Bank pays $43,000 for giving out unaffordable loan

Categories:
Hardship and financial difficulty
Summary:
Sam bought an investment property with an acquaintance, using a mortgage broker to apply for the loan to help fund the purchase. Making the loan repayments caused her significant hardship, prompting her to find the loan application form submitted by the broker and complain to us that the bank should not have lent to her.

Our investigation 

Sam said her hardship included: 

  • moving out of the house she was in because she could no longer afford to live there 
  • taking a second job 
  • relying on family members to help her out with money 
  • taking on a bank overdraft and substantial credit card debt 
  • being unable to afford to visit her sick father or attend his funeral, or to contribute to her daughter’s wedding and study. 

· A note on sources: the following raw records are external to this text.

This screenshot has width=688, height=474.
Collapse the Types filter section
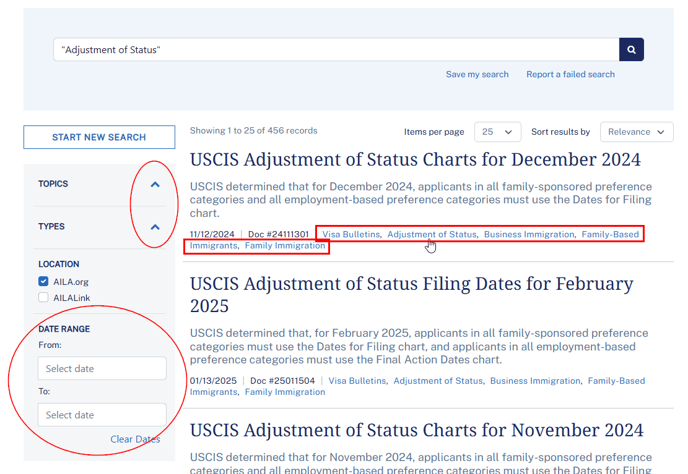pyautogui.click(x=155, y=227)
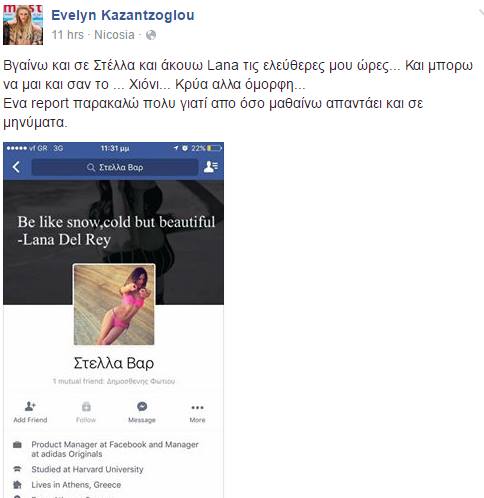The image size is (484, 498).
Task: Open the poster's profile picture thumbnail
Action: [23, 25]
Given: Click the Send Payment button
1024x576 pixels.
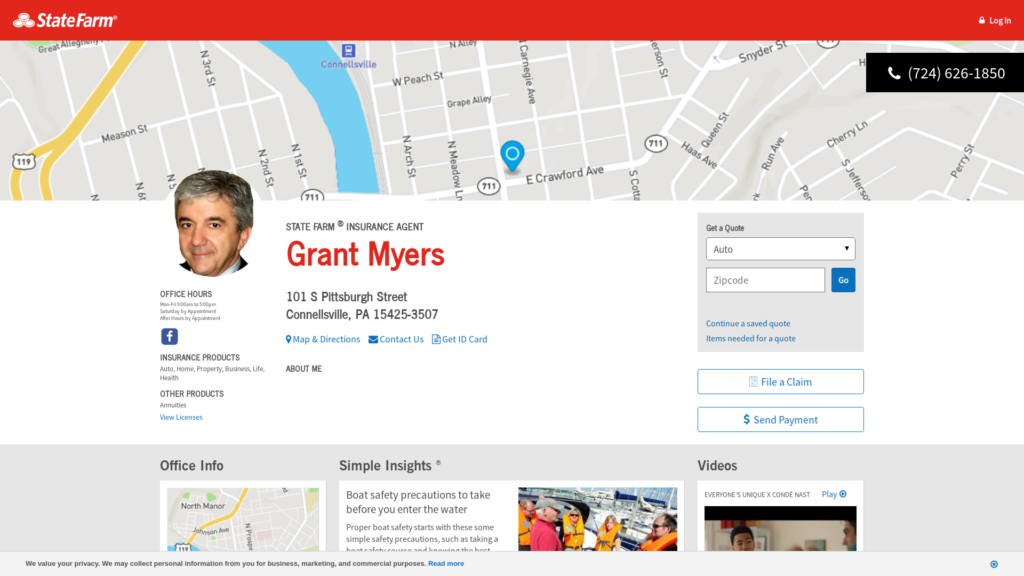Looking at the screenshot, I should [x=780, y=420].
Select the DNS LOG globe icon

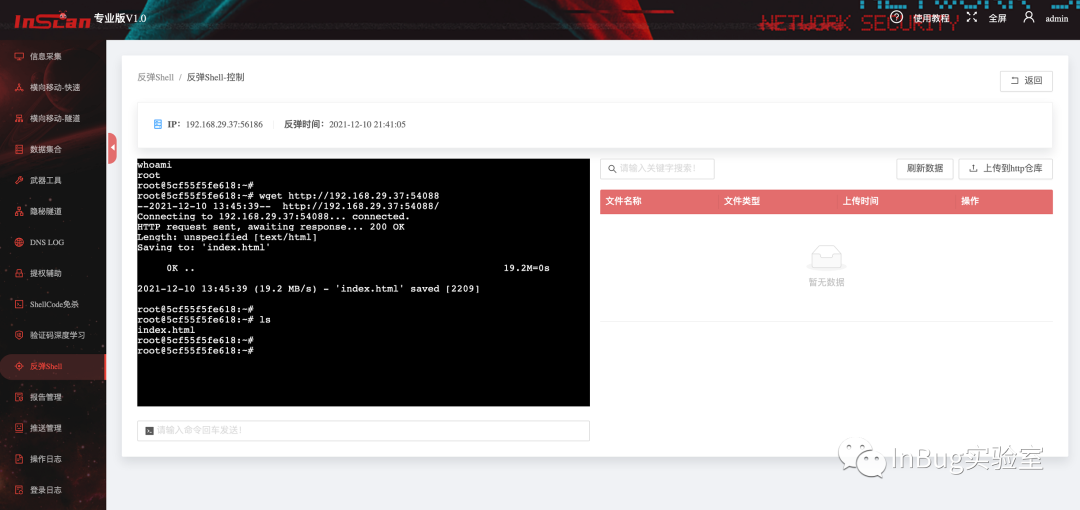[x=19, y=243]
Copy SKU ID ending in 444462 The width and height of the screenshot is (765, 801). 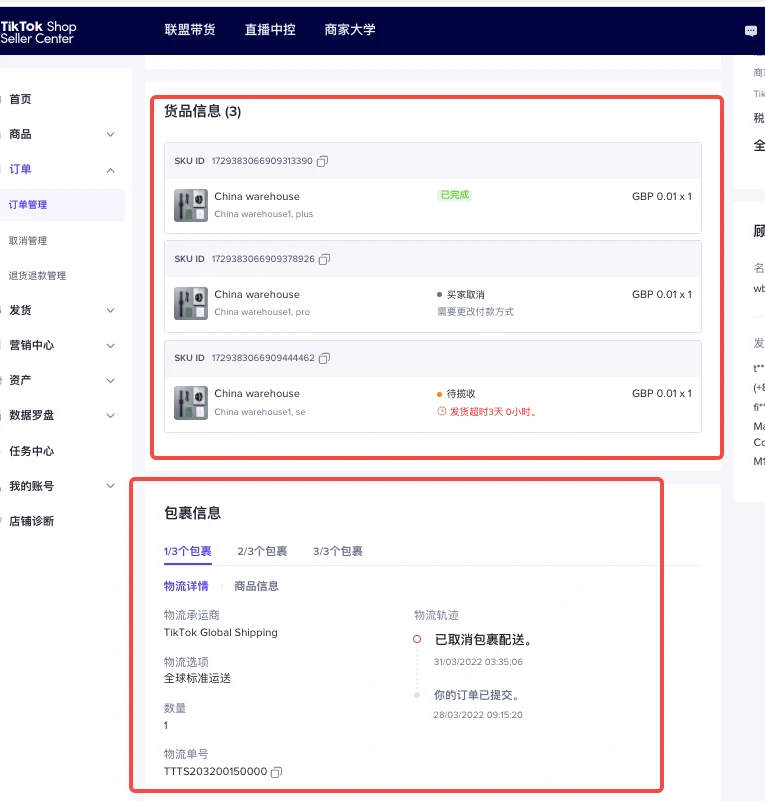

Information on the loan application made it clear that:   

  • Her monthly expenses totalled $4,860, but the itemised expenses added up to less than this, so there was an unexplained difference. It appeared that the rental expenses were blanked out. Sam, in fact, had monthly rental expenses of $2,000.
  • Sam and her co-applicant had separate living arrangements and wanted to buy an investment property that neither intended living in.   

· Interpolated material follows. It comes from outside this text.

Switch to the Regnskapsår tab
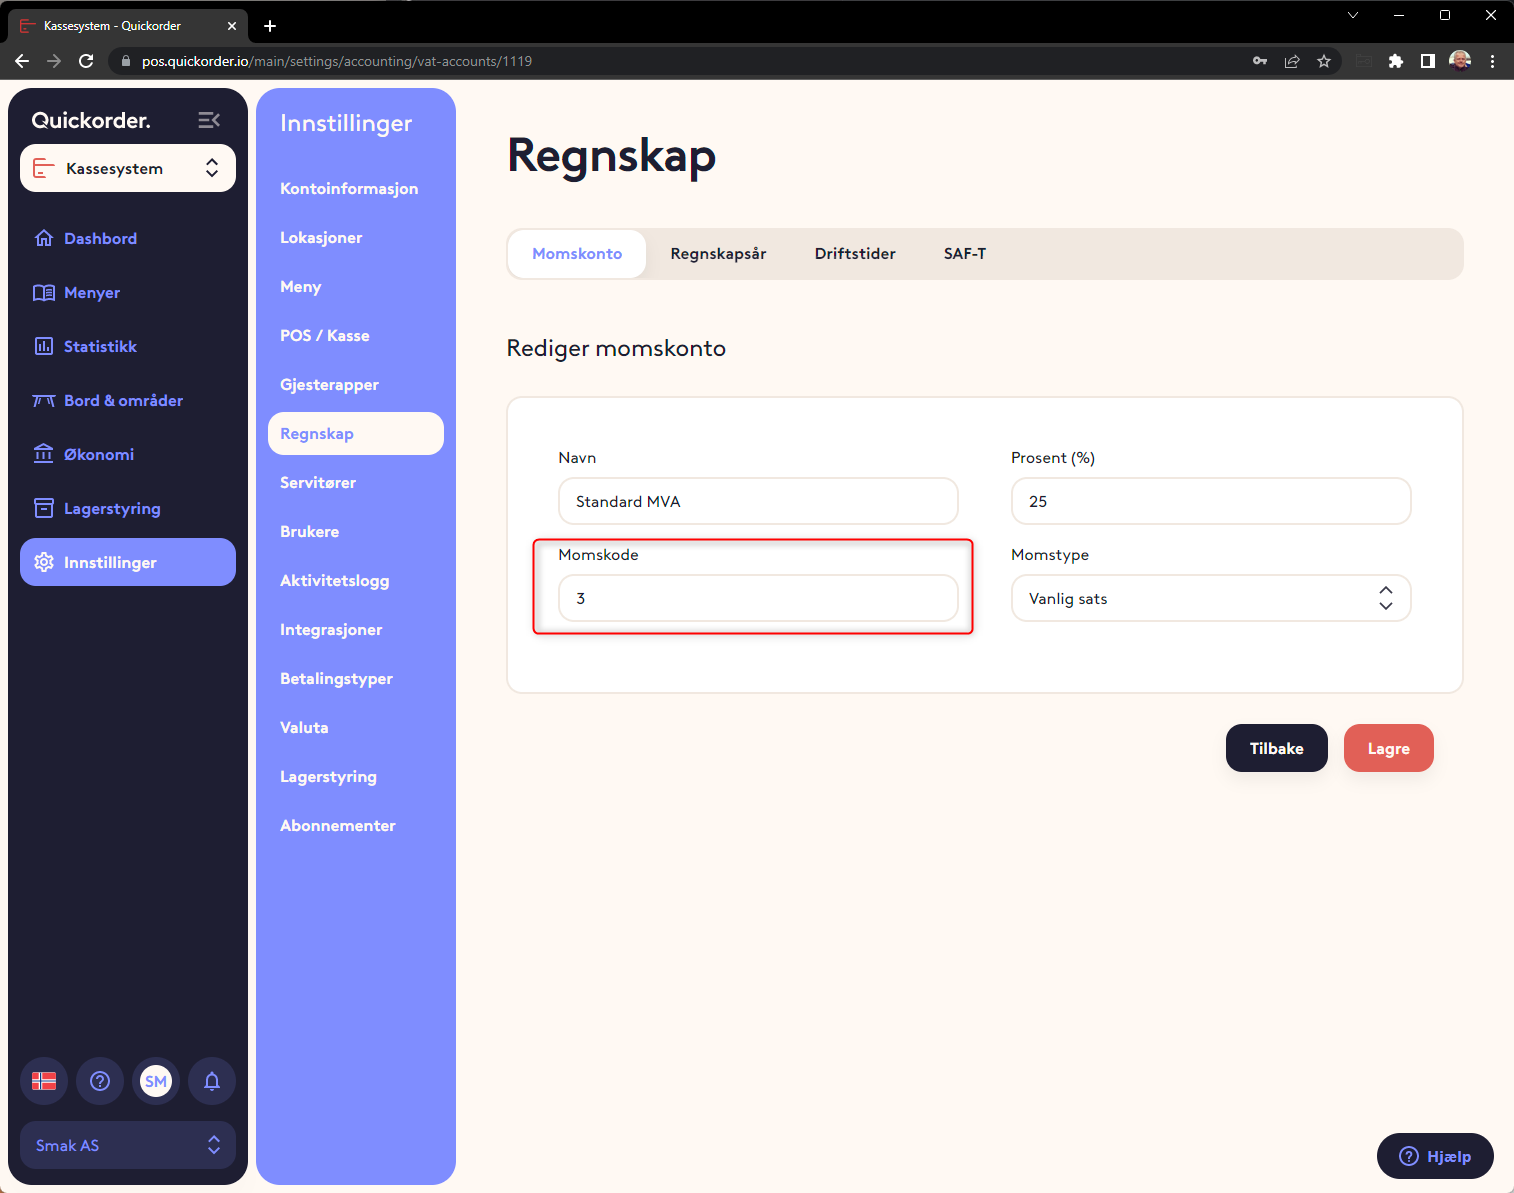[x=718, y=254]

We considered these points should have prompted the bank to make further enquiries about Sam’s living expenses. If the bank had sought copies of her account statements, her rent payments would have shown up.  

It appeared the bank had added up the itemised expenses and used this total to make a decision to lend. The bank admitted that it would have declined the loan application if Sam had included her rental expenses.  

The Code of Banking Practice says a bank should lend to a customer only when it believes, based on the information available to it, that the customer will be able to meet the terms of the lending. When a bank fails to do this, we work out the loss the customer has suffered by looking at his or her lending costs minus any property-owning benefits (such as rental income). We then consider whether the bank should be liable for the full loss. 

However, we did not have to formally calculate the loss because the bank offered Sam $30,420, which she did not accept. We thought the bank was liable for some, but not all, of her loss because customers also have a responsibility to take reasonable care when assessing how they will service debt.   

We considered the bank should also offer some compensation for the significant inconvenience and hardship Sam suffered as a result of the unaffordable loan. The bank increased its offer to $43,000. 

Outcome 

Sam accepted the bank's offer.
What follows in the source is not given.